= Apply what you read =
[1] Retype the stretch from "Friday, 5 March" through "written in Irish." in the blog post about Gabriel Rosenstock, keeping every word and mark as it appears.
[2] Do these statements agree with the blog post about Gabriel Rosenstock? For each, answer yes or no and quote the words of the post that decide it. (a) Most of Rosenstock's work is written in Irish. (b) Bliain an Bhandé/Year of the Goddess came out in 2005. (c) The quoted blurb credits Yeats with saying that Ireland belonged to Asia until the Battle of the Boyne.

Friday, 5 March 2010

Life has taken a slightly 'Eastern' tilt this week, at least in terms of reading and music listening, although all involved are Irish. Gabriel Rosenstock has been looking to Asia for many years now for inspiration even though the bulk of his work is written in Irish.
He is a highly regarded Haikuist and has written about travelling along the Ganges (Ólann mo Mhiúil as an n Gainséis). India was the inspiration for his 2007 bilingual collection Bliain an Bhandé/Year of the Goddess on whose blurb John Moriarty wrote: “Yeats has said that until the Battle of the Boyne, Ireland belonged to Asia. In these poems by an Irish bhakta, the ancient connection is being restored from our side, and that delights me.”

= Collected material =

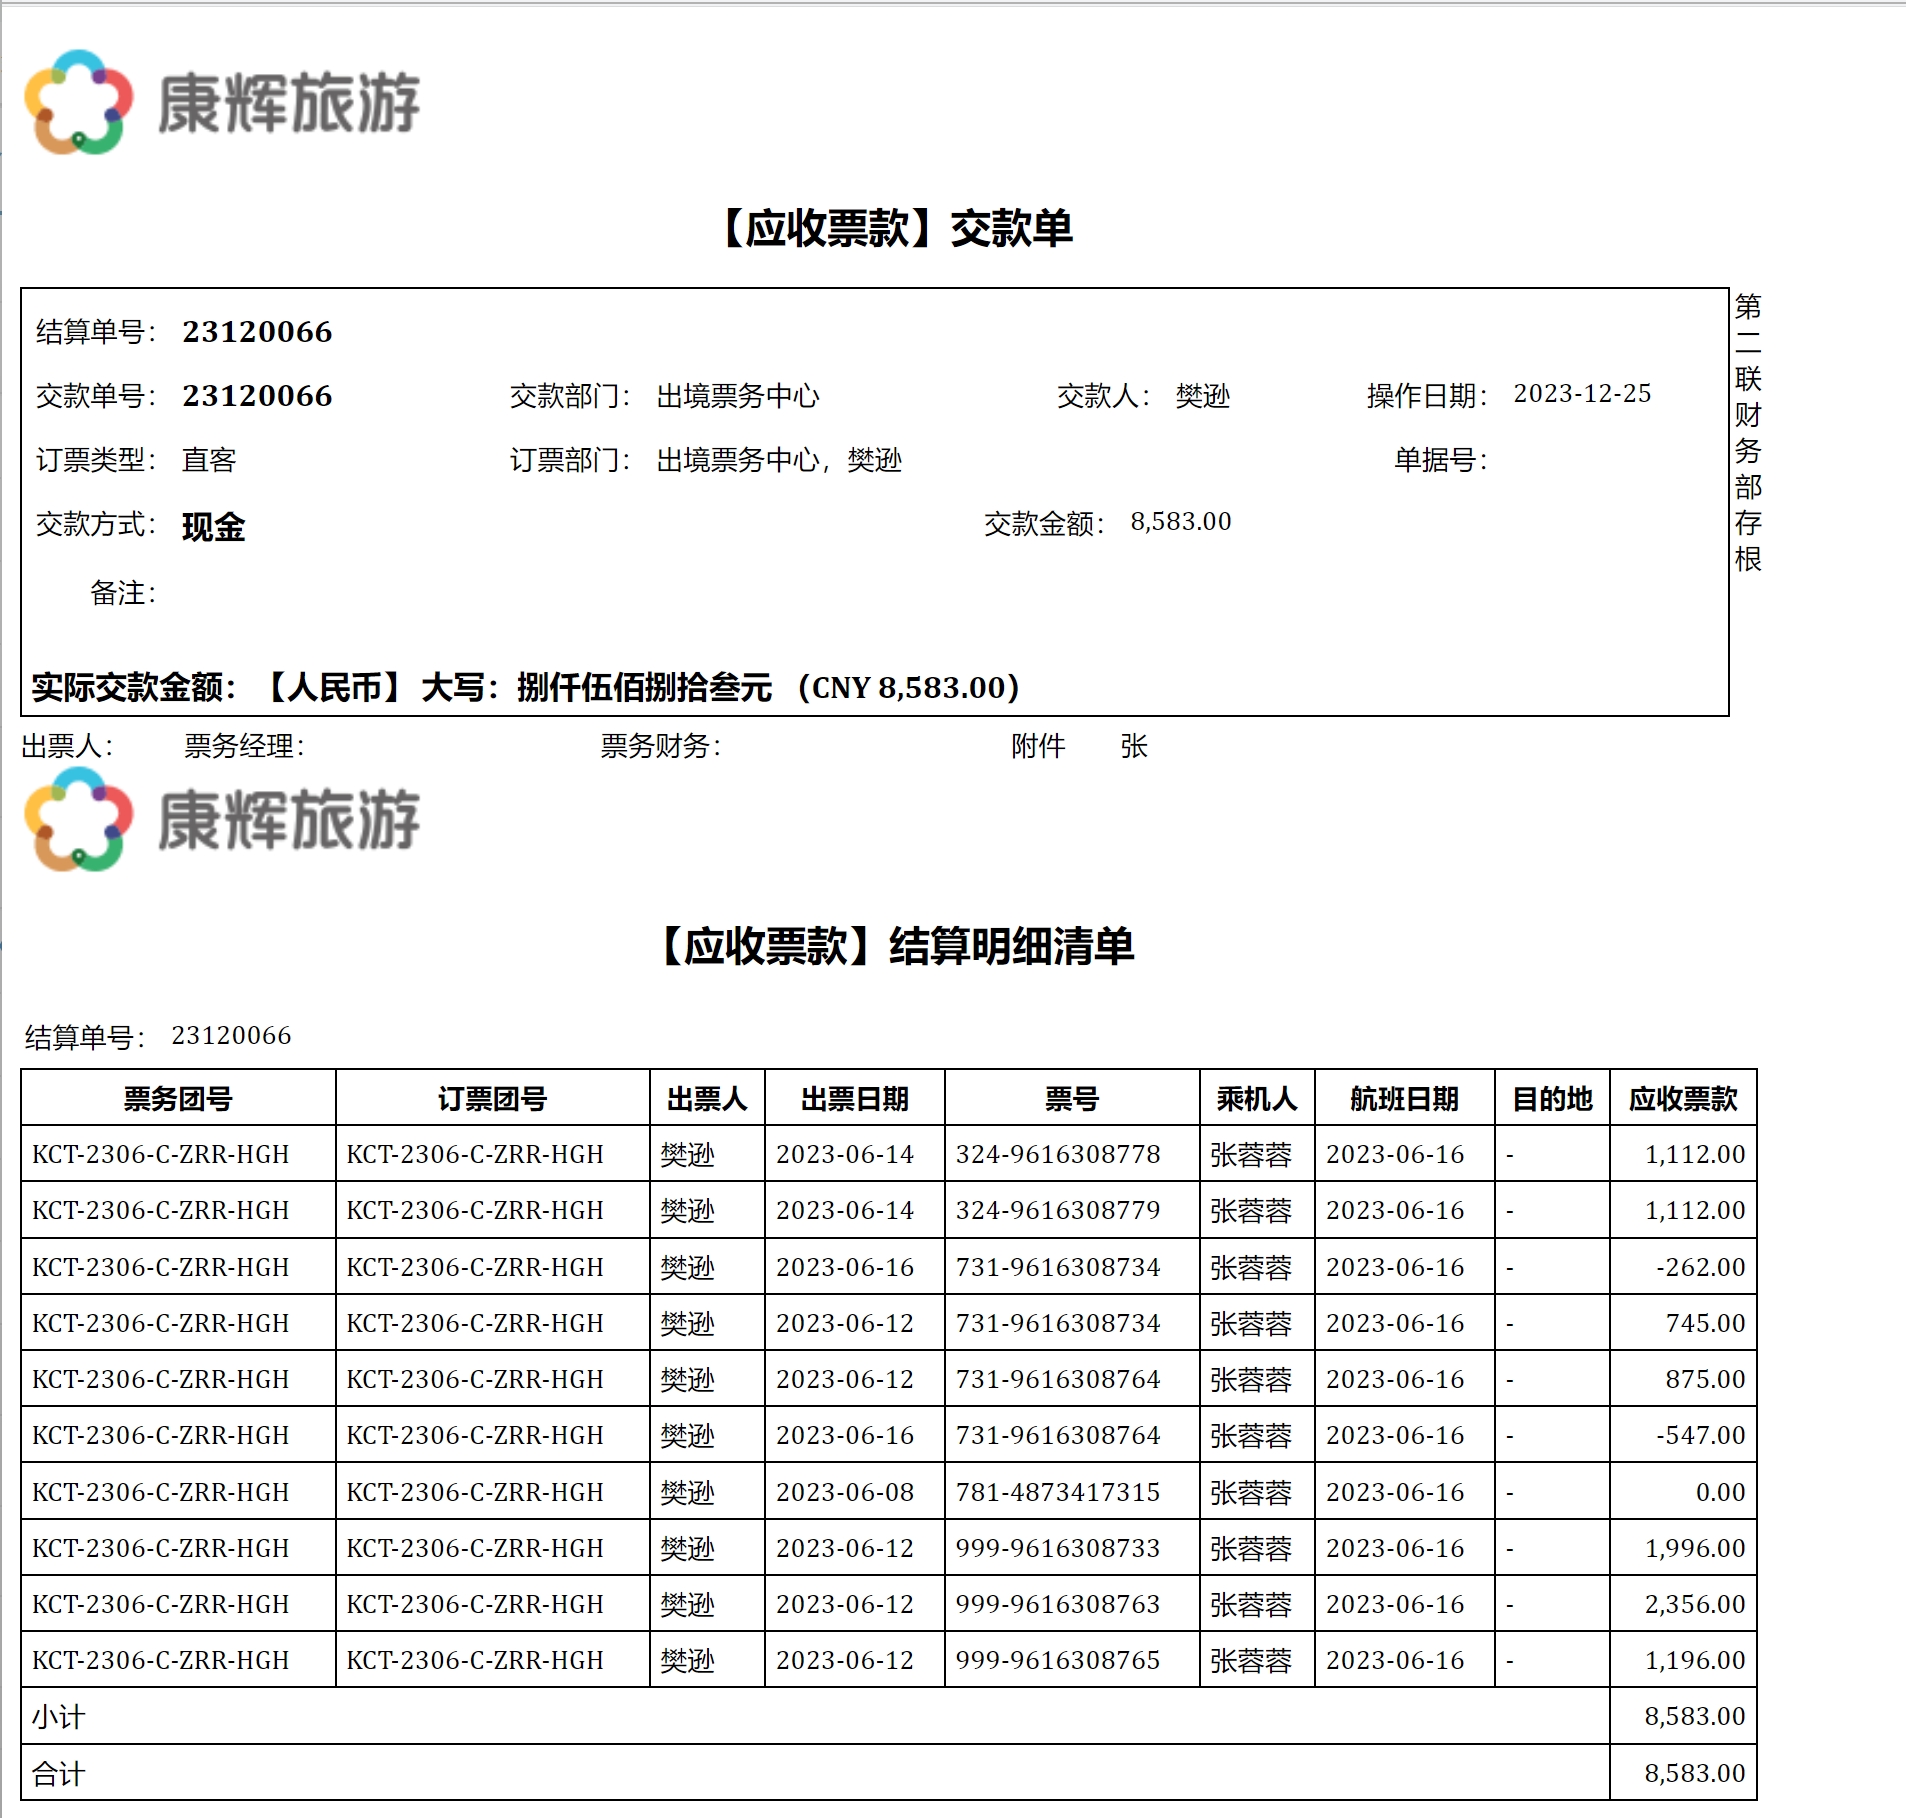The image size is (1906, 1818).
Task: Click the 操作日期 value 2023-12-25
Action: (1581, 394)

= Outputs in order =
[1]
Friday, 5 March 2010

Life has taken a slightly 'Eastern' tilt this week, at least in terms of reading and music listening, although all involved are Irish. Gabriel Rosenstock has been looking to Asia for many years now for inspiration even though the bulk of his work is written in Irish.

[2]
(a) Yes: "the bulk of his work is written in Irish."
(b) No: "his 2007 bilingual collection Bliain an Bhandé/Year of the Goddess."
(c) Yes: "Yeats has said that until the Battle of the Boyne, Ireland belonged to Asia."